━━━━━ DATA SECTION ━━━━━

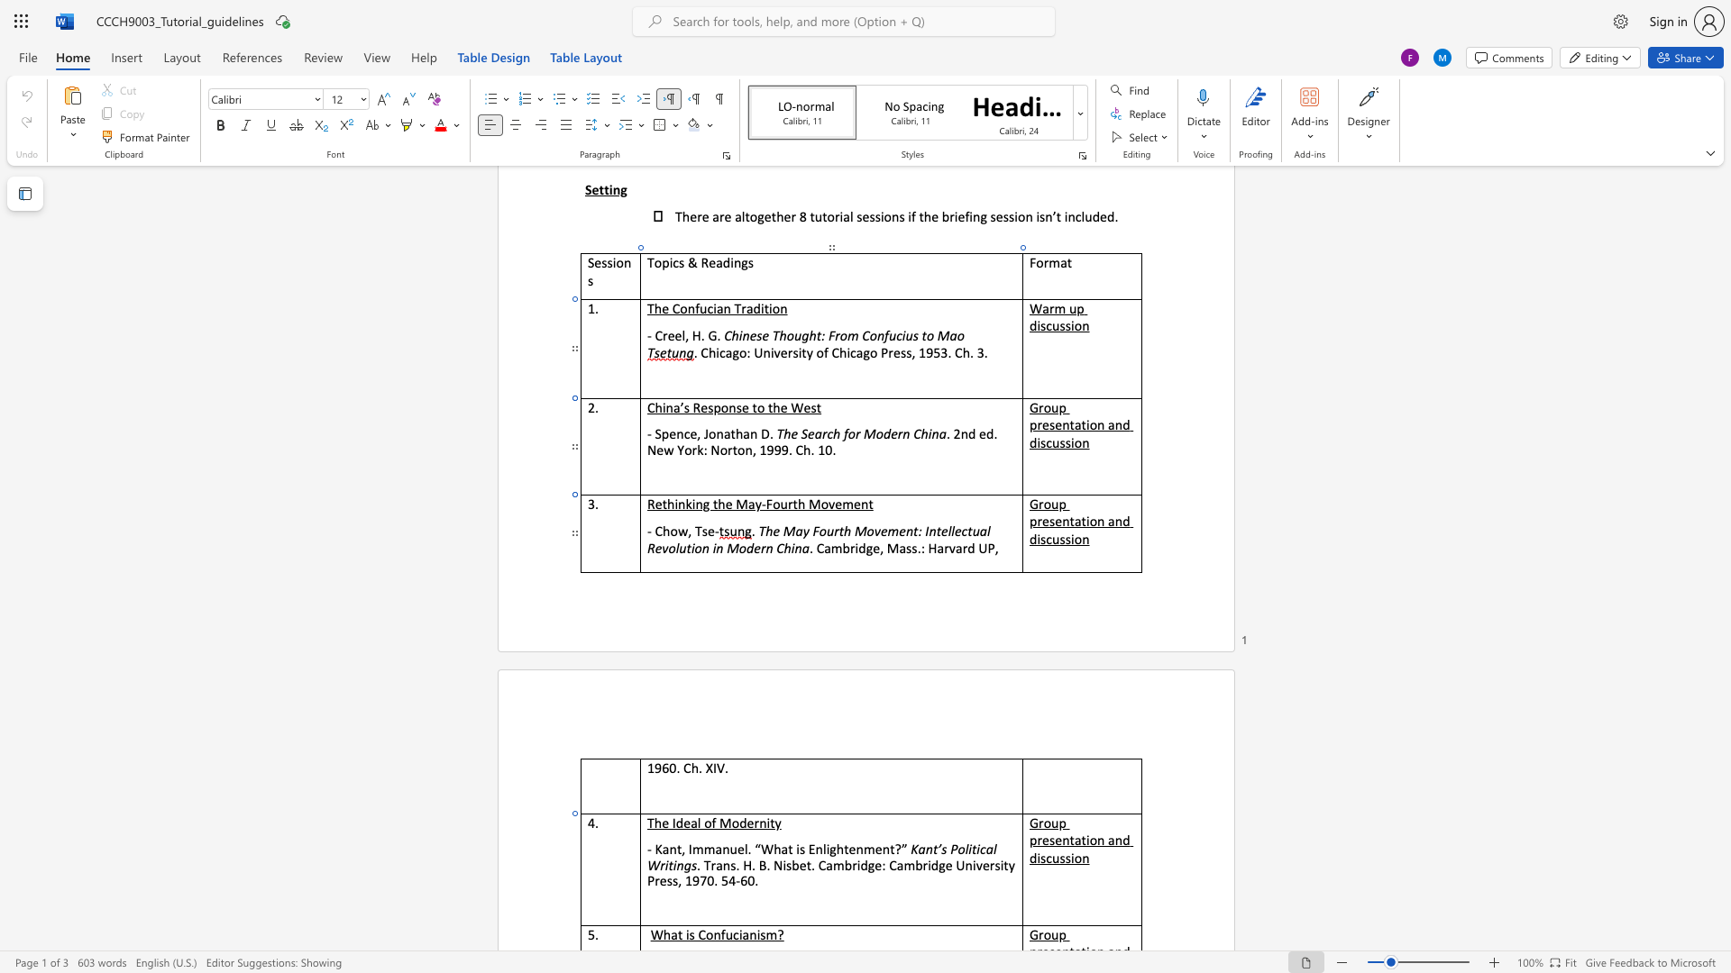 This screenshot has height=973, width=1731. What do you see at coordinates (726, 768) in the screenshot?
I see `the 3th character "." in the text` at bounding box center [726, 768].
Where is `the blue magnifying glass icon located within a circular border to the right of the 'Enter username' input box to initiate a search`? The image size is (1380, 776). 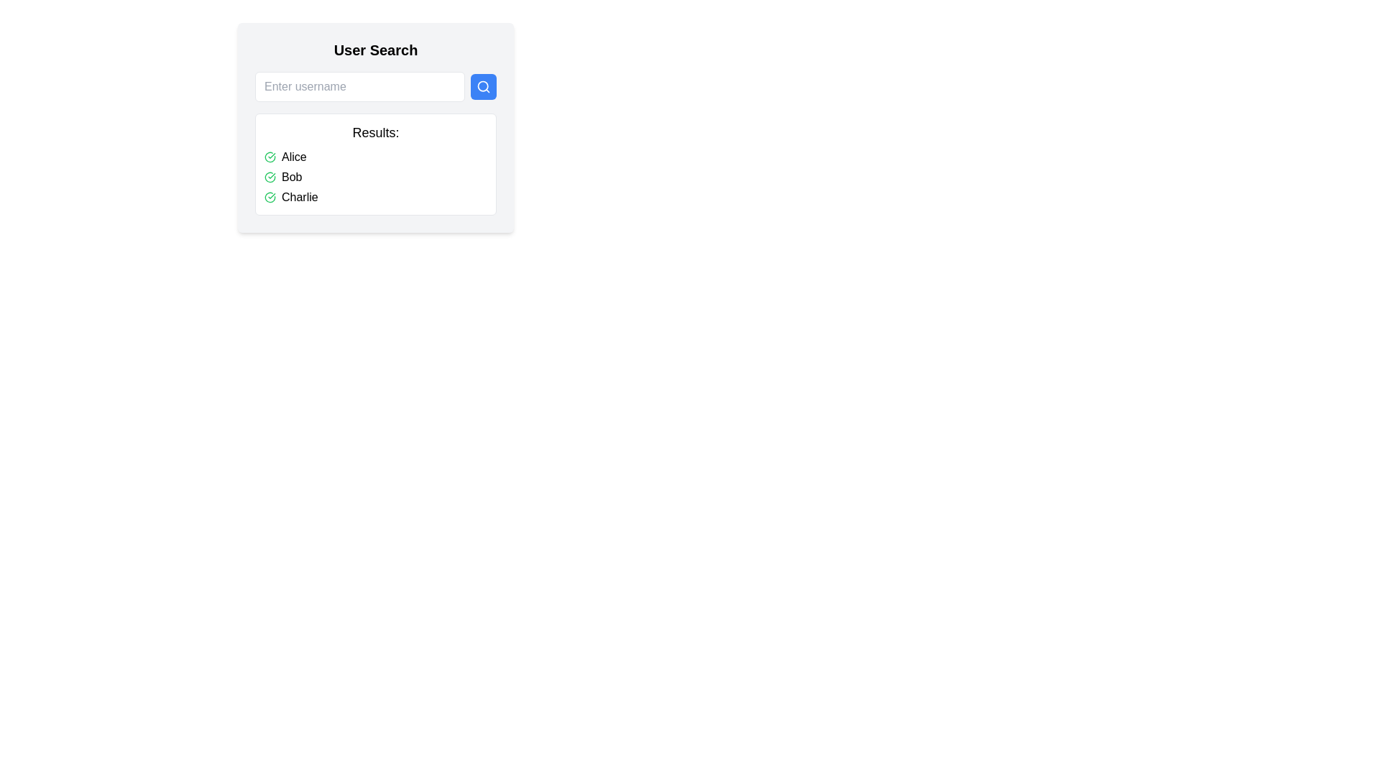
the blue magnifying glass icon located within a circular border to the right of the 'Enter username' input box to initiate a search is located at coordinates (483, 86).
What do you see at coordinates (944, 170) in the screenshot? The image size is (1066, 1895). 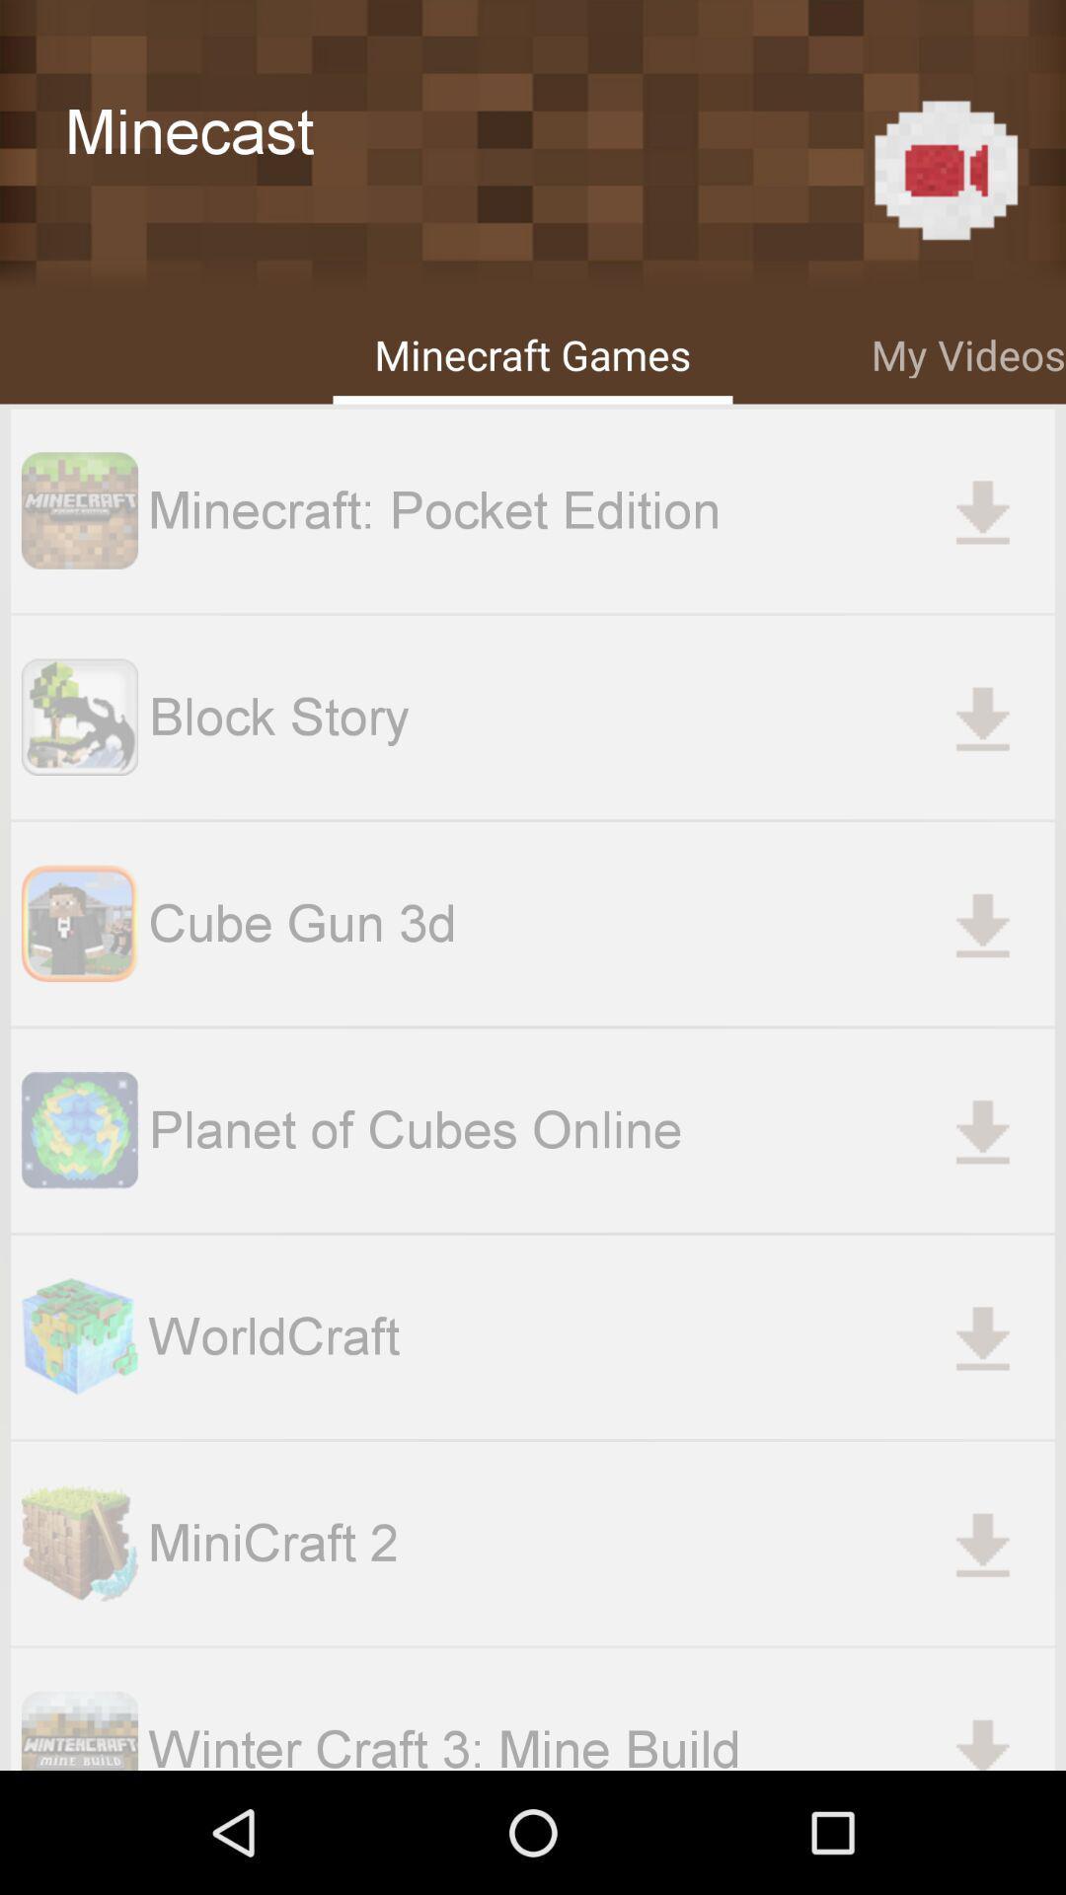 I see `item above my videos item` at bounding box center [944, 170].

━━━━━
━━━━━ DATA SECTION ━━━━━

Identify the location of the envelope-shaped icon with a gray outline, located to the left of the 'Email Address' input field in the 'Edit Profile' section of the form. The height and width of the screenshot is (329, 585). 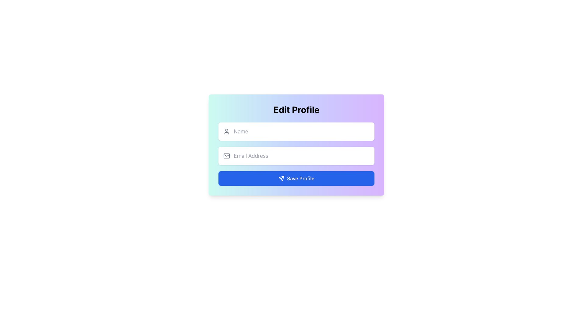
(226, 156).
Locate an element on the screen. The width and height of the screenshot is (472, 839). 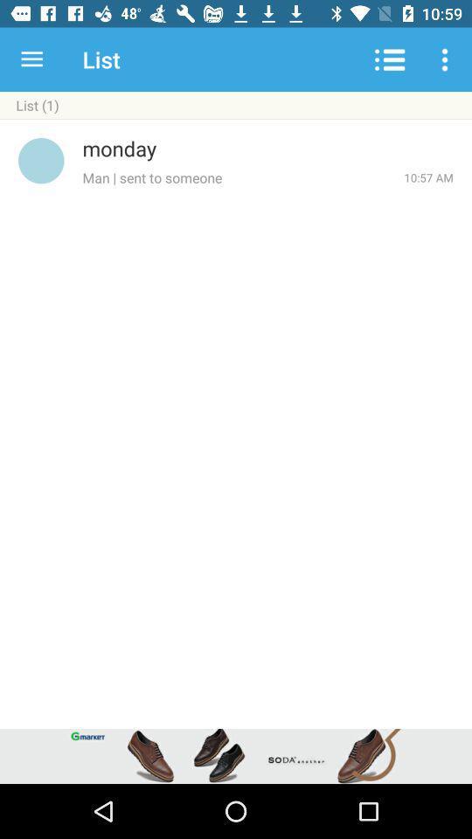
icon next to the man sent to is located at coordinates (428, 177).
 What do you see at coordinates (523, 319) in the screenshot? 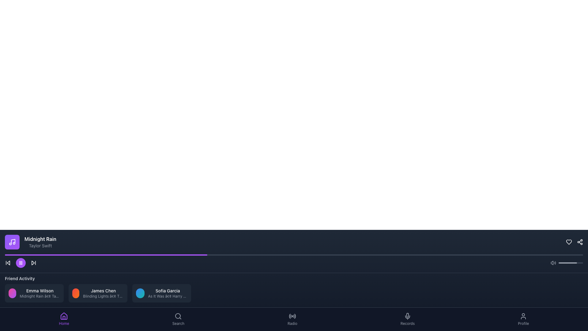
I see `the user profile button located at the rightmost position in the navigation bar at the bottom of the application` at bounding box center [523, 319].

━━━━━
━━━━━ DATA SECTION ━━━━━

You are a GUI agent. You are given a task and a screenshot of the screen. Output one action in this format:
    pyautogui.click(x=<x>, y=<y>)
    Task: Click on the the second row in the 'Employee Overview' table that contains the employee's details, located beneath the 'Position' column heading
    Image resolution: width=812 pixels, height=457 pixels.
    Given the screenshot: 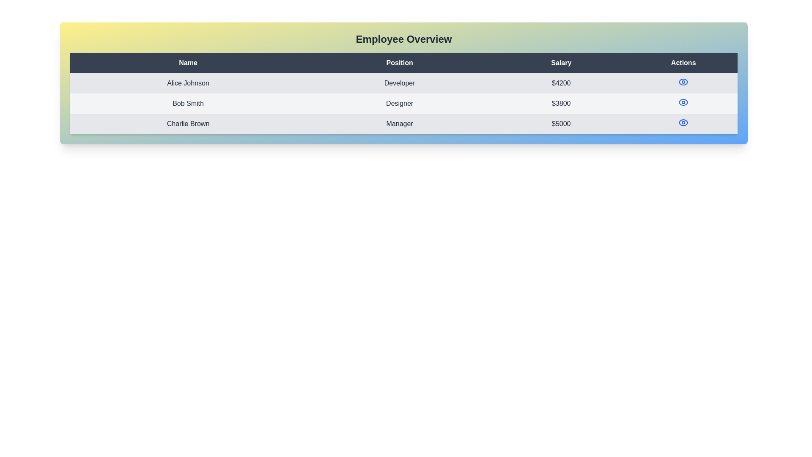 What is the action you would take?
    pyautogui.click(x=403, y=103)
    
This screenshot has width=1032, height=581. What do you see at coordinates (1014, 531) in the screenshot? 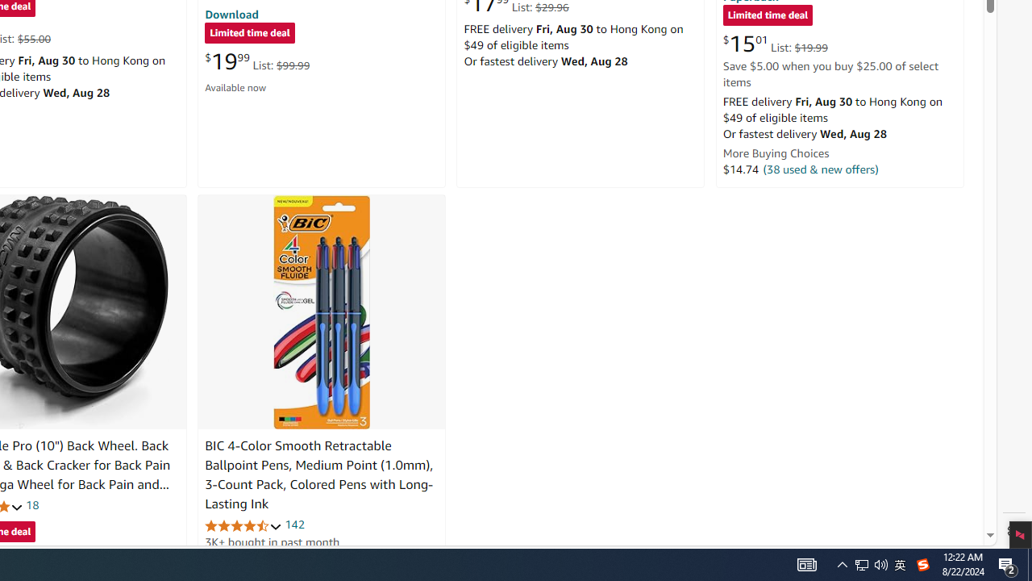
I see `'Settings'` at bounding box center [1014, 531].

━━━━━

DIRECTION> Starting at the line that has "This screenshot has height=973, width=1731." and ending after the line that has "coordinates (483, 86).", rewrite those lines with "image size" renamed to "screen size" and nothing else changed. Omit the pictures.

RESPONSE TO THIS EXERCISE>
 This screenshot has height=973, width=1731. What do you see at coordinates (726, 768) in the screenshot?
I see `the 3th character "." in the text` at bounding box center [726, 768].
Where is `the blue magnifying glass icon located within a circular border to the right of the 'Enter username' input box to initiate a search`? The screen size is (1380, 776). 
the blue magnifying glass icon located within a circular border to the right of the 'Enter username' input box to initiate a search is located at coordinates (483, 86).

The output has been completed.